### [Task requirements]
From the line that contains "The image size" down to the last line of the data below, restate every line word for word, skipping any images.

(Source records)
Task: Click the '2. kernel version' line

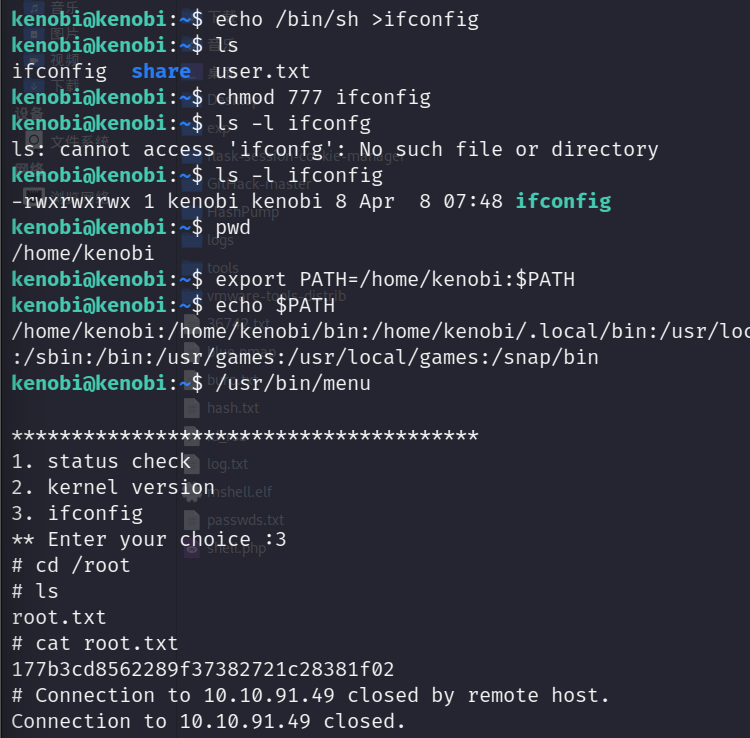Action: coord(113,487)
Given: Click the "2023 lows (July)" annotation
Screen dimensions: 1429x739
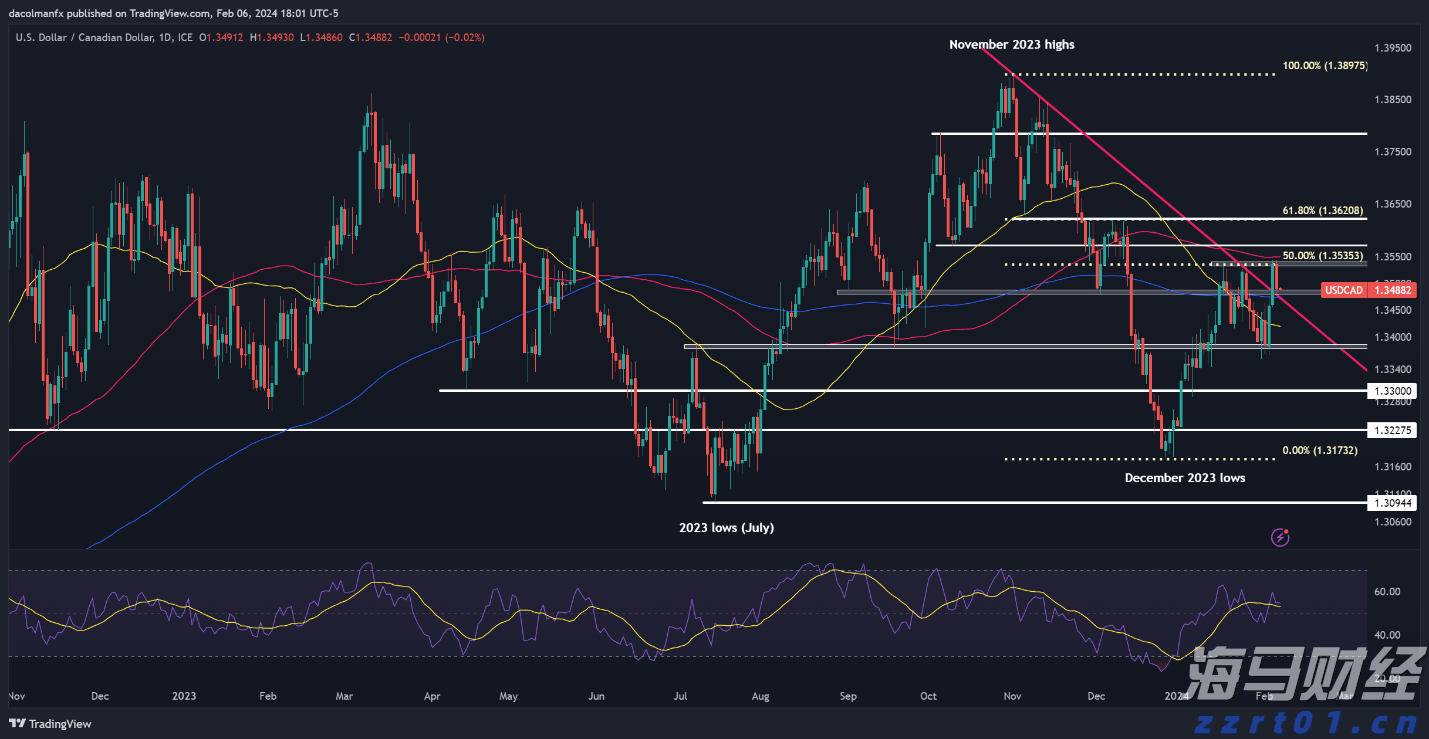Looking at the screenshot, I should [x=726, y=527].
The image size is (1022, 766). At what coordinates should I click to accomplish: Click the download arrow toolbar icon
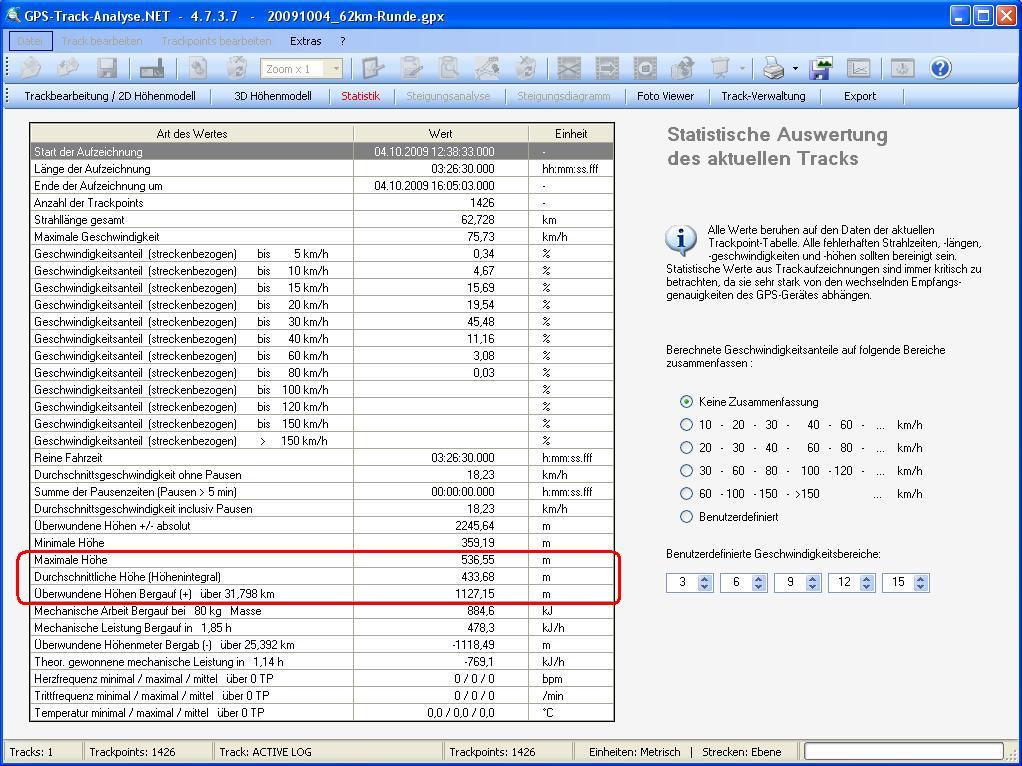(x=902, y=68)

### [Answer box]
The image size is (1022, 766). At what coordinates should I click to accomplish: Click the download arrow toolbar icon
(x=902, y=68)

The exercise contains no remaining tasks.